Doctors’ pay award deal worth up to 12.8%

Consultant members of the BMA and the Hospital Consultants and Specialists Association are to be asked to vote on a pay offer for their NHS work in England.

After a month of ‘intense negotiations’ with the Government, they have been offered a complex deal giving a 4.95% investment in pay* – for this financial year – on top of the 6% pay uplift already awarded for this year. 

If they vote in favour, then the changes will be applicable from January 2024 – but will be paid retrospectively in April 2024.

It makes provision for what the BMA calls much-needed changes to the consultants’ pay scale structure, which will result in fewer points at which pay increases. (See pay scale charts at the bottom of this article).
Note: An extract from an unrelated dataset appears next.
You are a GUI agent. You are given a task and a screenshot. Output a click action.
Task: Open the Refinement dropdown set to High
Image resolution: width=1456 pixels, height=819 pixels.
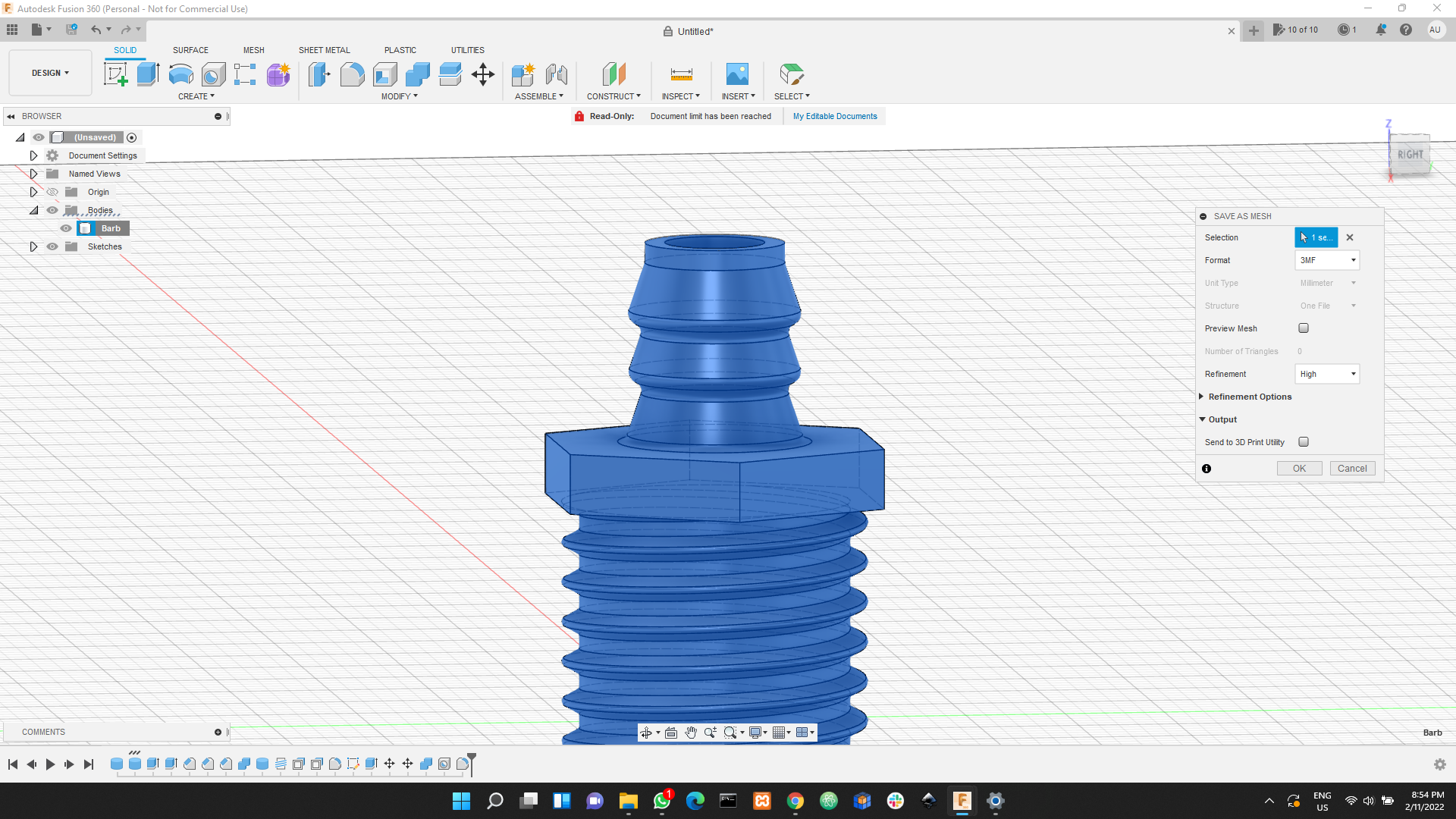tap(1326, 373)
Consultants will reach the top of the pay scale five years sooner than under the current scheme.

 

The BMA said: ‘There will be an increase to the starting salary for a consultant and to the salary at the top of the new pay scale structure. The exact amount a consultant will receive under the offer will depend on the current stage of their career.

​‘These proposals will mean that consultants will receive a minimum of 6% in 2023-24 as a result of the previously implemented pay award. 

‘However, the majority of consultants will also receive an additional uplift, of up to 12.8%, depending on their pay point, and this will apply from January 2024. This is also separate to any Doctors’ and Dentists’ Review Body (DDRB) pay award for 2024-25.’

Negotiators at the BMA said the reforms will particularly: 

  • Benefit women who take time out for caring responsibilities and who can be disadvantaged under the current system;
  • Extend rights for enhanced shared parental leave ‘and, therefore, make considerable progress at tackling the gender pay gap in medicine’.

Reform of the pay body

The offer also includes commitments to reform the DDRB, which has been criticised by many doctors’ leaders for years. 

The BMA will be given a say in the selection of members and the Government has agreed to no longer including information on economic performance in its remit letters to the DDRB and remove references to the Government’s inflation targets from the DDRB’s terms of reference.

Dr Vishal Sharma

BMA consultants chairman Dr Vishal Sharma said: ‘We are pleased that after a month of intense talks and more than six months of strike action we never wanted to take, we have now got an offer we can put to members. 

‘It is a huge shame that it has needed consultants to take industrial action to get the Government to this point when we called for talks many months ago.

‘The 4.95% investment and much-needed changes to the pay scale system comes after we successfully persuaded the Government to reform the punitive pension taxation laws earlier this year, and we also now have commitments to reforming the pay review process, which has been a key ask from the profession throughout our dispute. 

‘Only by restoring the independence of this process can we hope to restore consultant pay over the coming years.

‘How each consultant will benefit will depend on their individual circumstances and we will be providing them with as much detail as we can, so they are able to look carefully through the details to help them decide whether to accept the offer.’

Opportunity to vote

Detailed information about the offer and how it will affect them personally are expected to be be provided to consultants shortly. 

BMA members will be given the opportunity to vote upon these proposals in a referendum, which is expected to open next month and close in January 2024.

If the offer is accepted, the BMA said it had agreed to call an end to strike action and to stop promoting the extra-contractual rate card for consultants in England. 

But it added that a re-ballot on industrial action remains open and, if passed, would enable consultants to call further strikes in 2024 if the offer is rejected.

*1.5% of this will be recycled funding as a result of not issuing new Local Clinical Excellence Awards. Those with existing awards will keep them.